Input data:
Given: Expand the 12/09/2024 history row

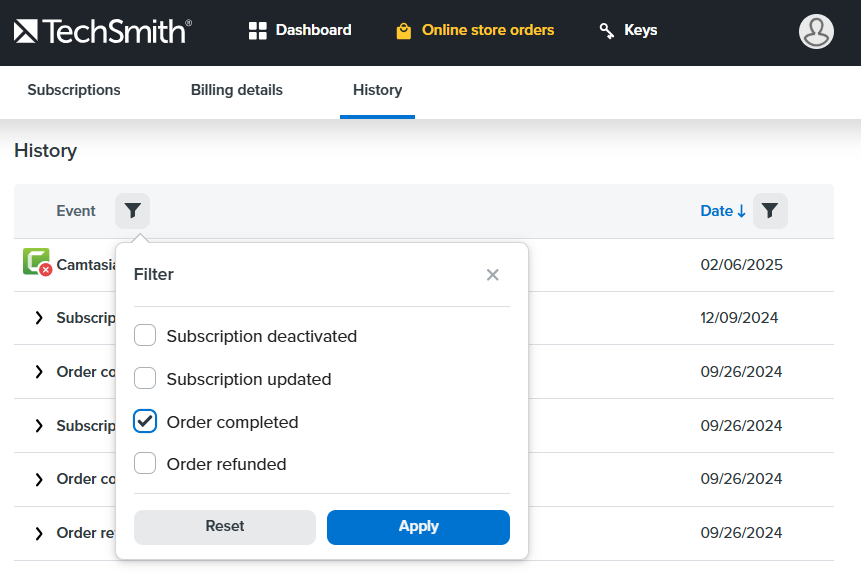Looking at the screenshot, I should pos(39,318).
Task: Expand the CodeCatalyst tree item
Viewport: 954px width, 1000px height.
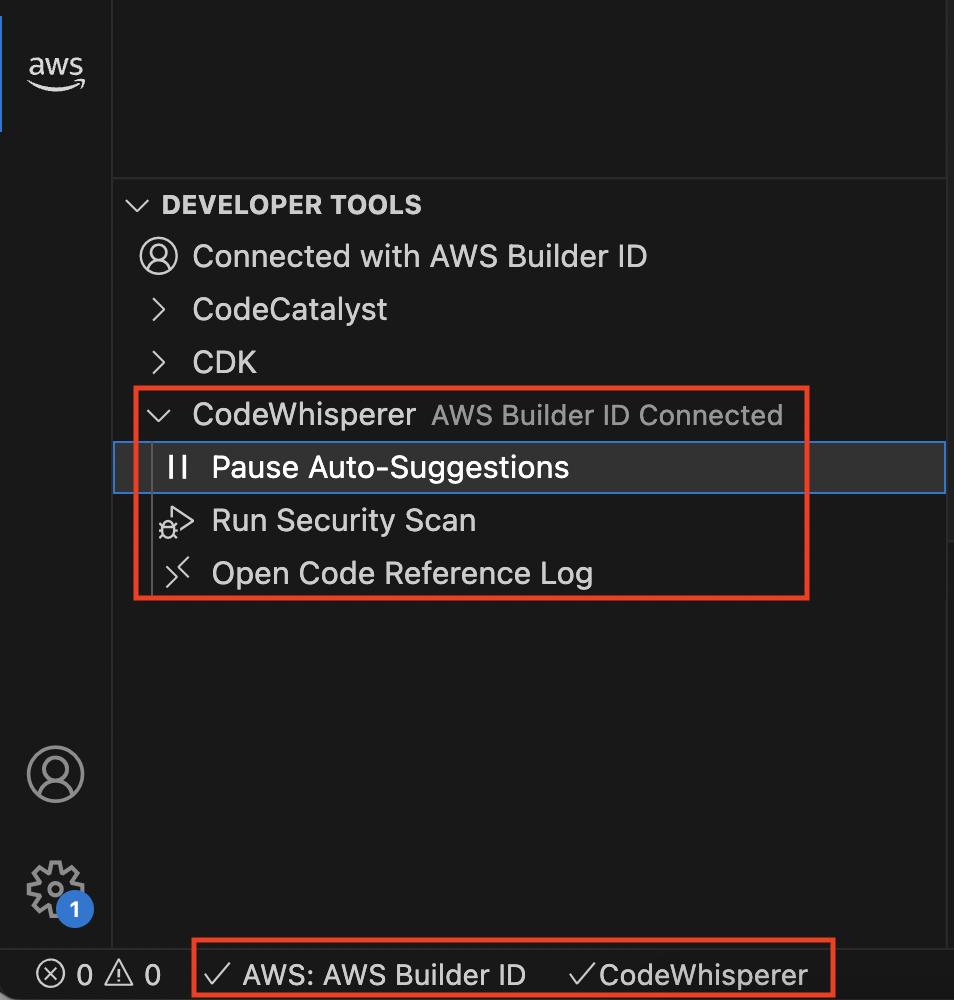Action: [x=157, y=309]
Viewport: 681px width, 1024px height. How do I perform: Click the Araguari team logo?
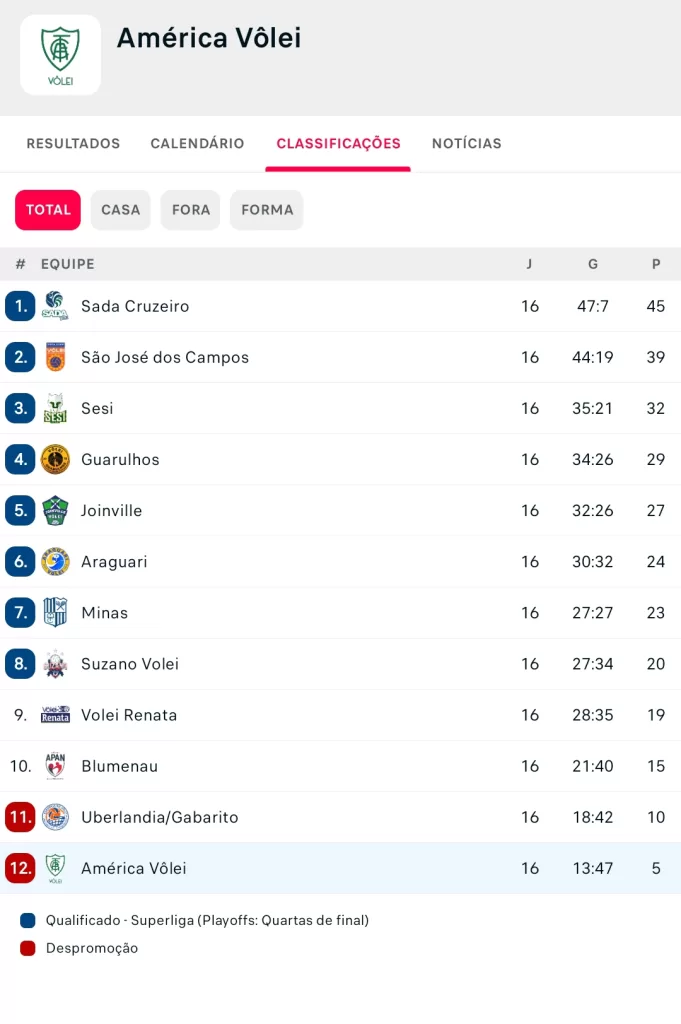pyautogui.click(x=55, y=561)
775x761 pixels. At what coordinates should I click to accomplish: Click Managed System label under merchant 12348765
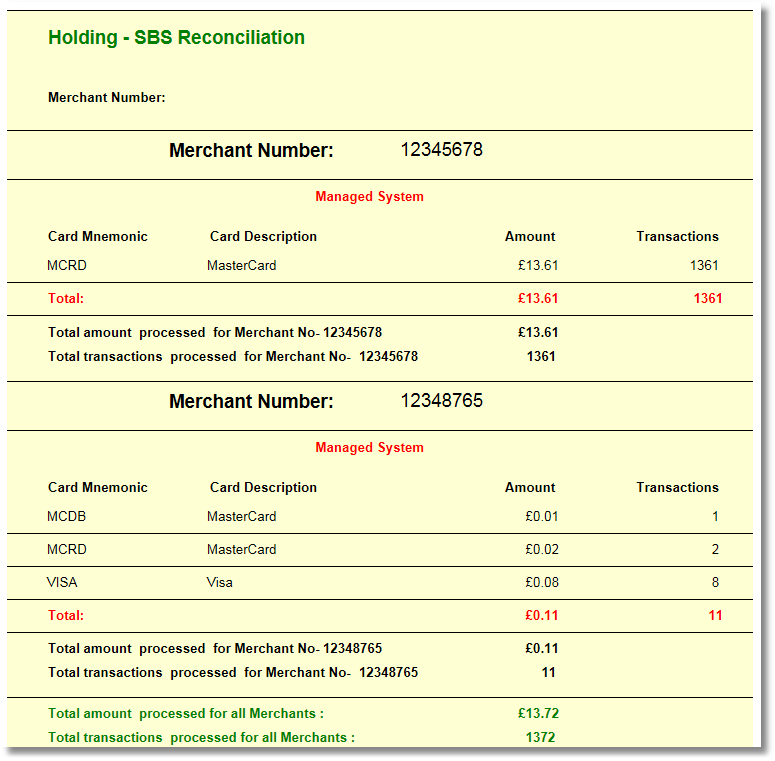[x=369, y=448]
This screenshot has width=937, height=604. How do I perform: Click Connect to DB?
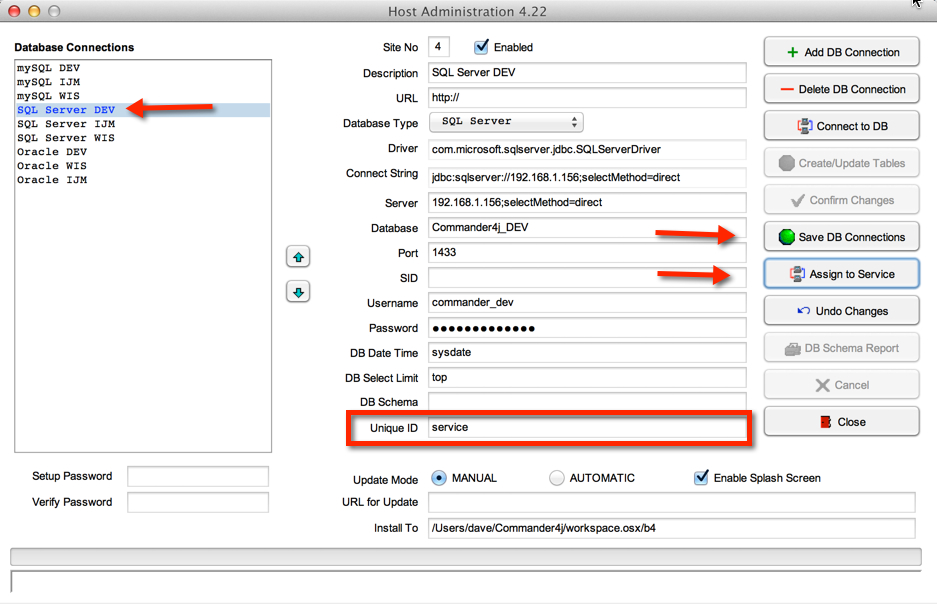841,126
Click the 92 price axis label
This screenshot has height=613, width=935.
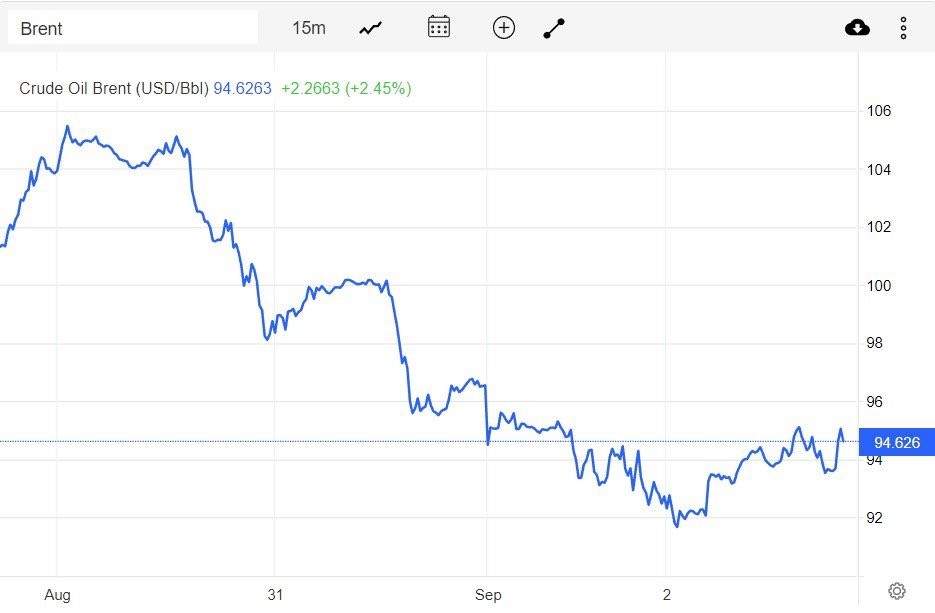coord(874,518)
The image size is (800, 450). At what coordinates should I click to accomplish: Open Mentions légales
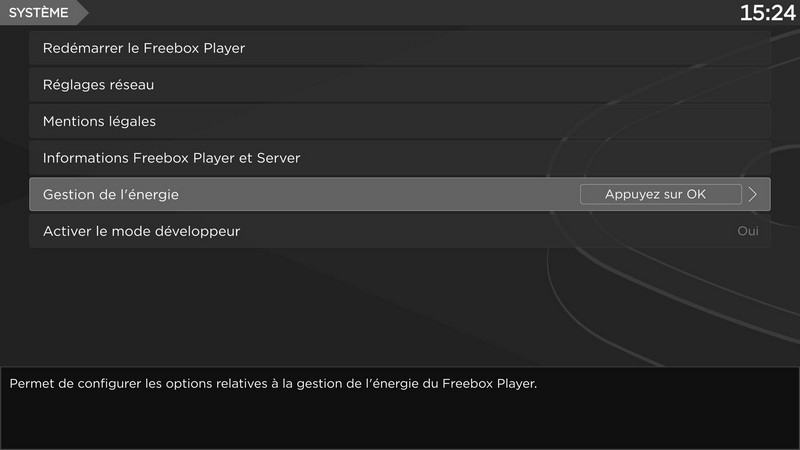click(x=99, y=121)
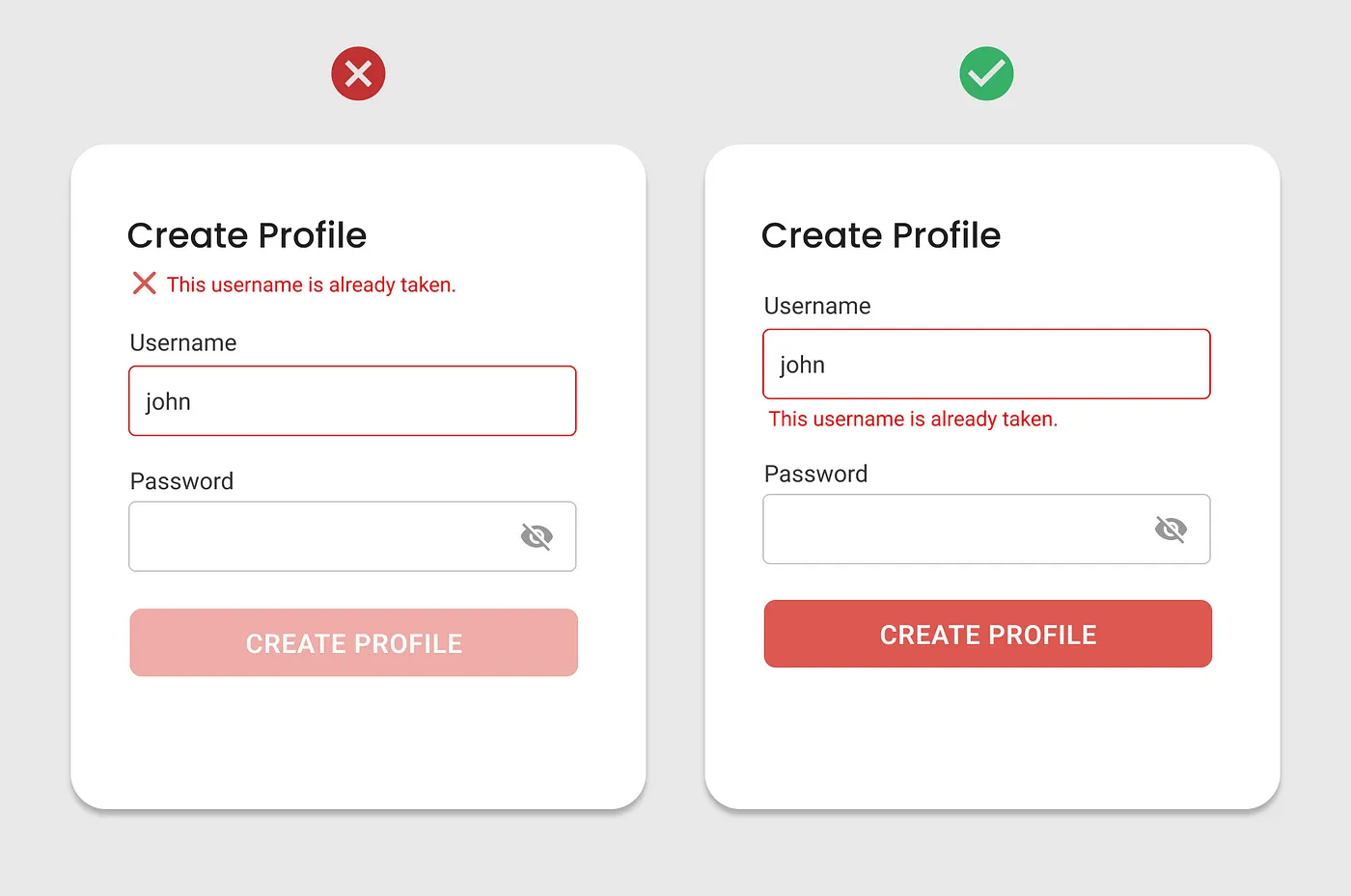Click the green checkmark badge above right card
The height and width of the screenshot is (896, 1351).
point(986,73)
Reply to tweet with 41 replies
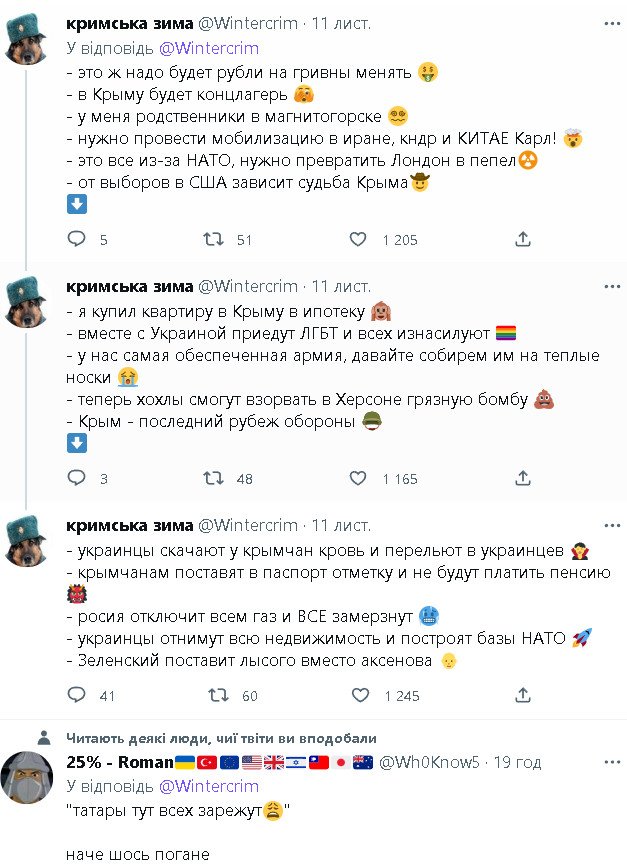 point(76,695)
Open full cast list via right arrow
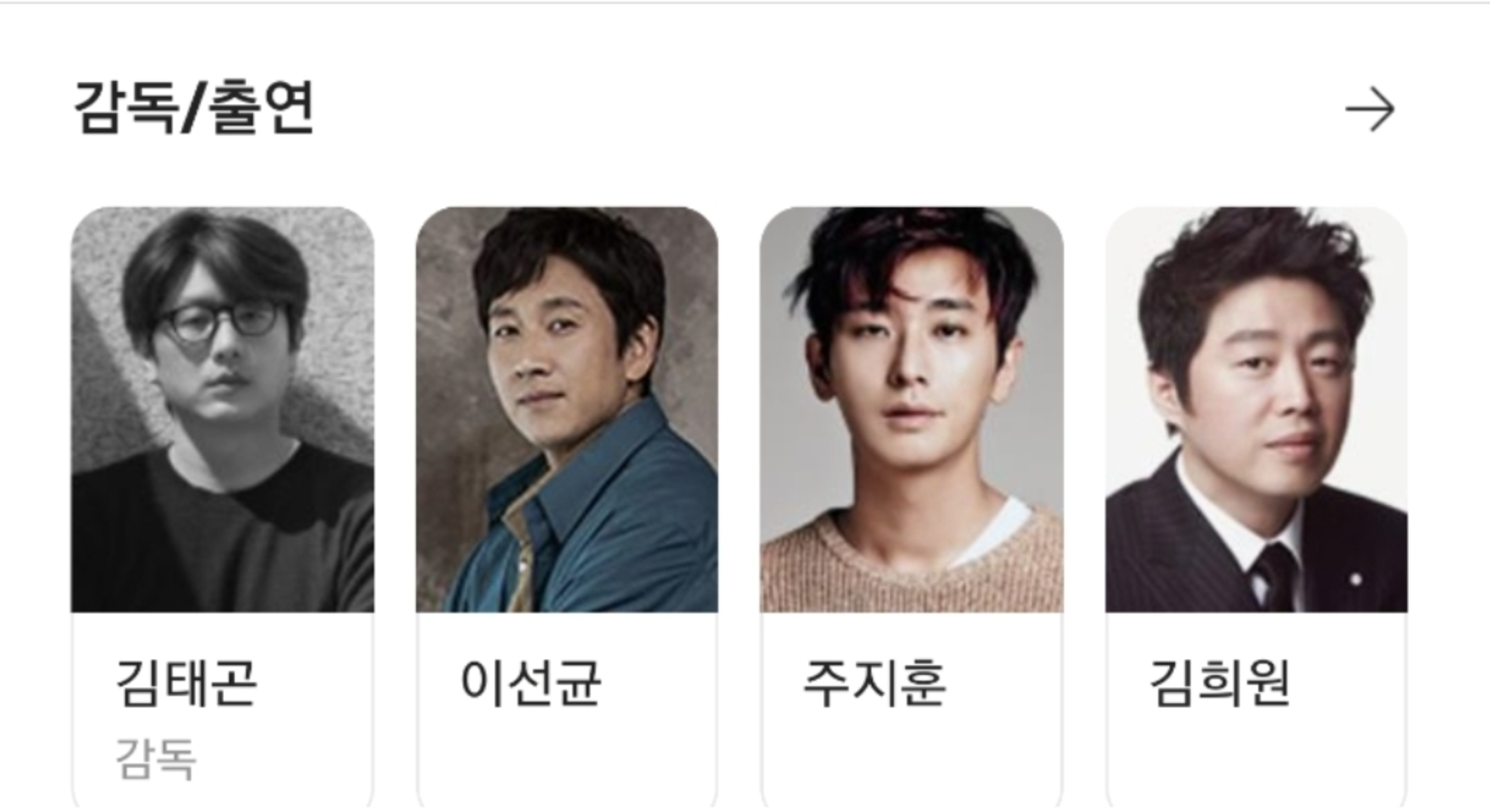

Required work: Could you transcribe every entry above exactly, leaving out the images?

Answer below:
Given: Expand the 12/09/2024 history row

Looking at the screenshot, I should pos(39,318).
Task: Expand the CodeCatalyst tree item
Viewport: 954px width, 1000px height.
Action: [x=157, y=309]
Viewport: 681px width, 1024px height. How do I perform: Click the Araguari team logo?
pyautogui.click(x=55, y=561)
775x761 pixels. At what coordinates should I click to accomplish: Click Managed System label under merchant 12348765
[x=369, y=448]
This screenshot has width=937, height=604. How do I perform: Click Connect to DB?
841,126
Click the 92 price axis label
This screenshot has height=613, width=935.
coord(874,518)
The image size is (800, 450). At what coordinates should I click to accomplish: Open Mentions légales
click(x=99, y=121)
Click the green checkmark badge above right card
The height and width of the screenshot is (896, 1351).
point(986,73)
Reply to tweet with 41 replies
 point(76,695)
Open full cast list via right arrow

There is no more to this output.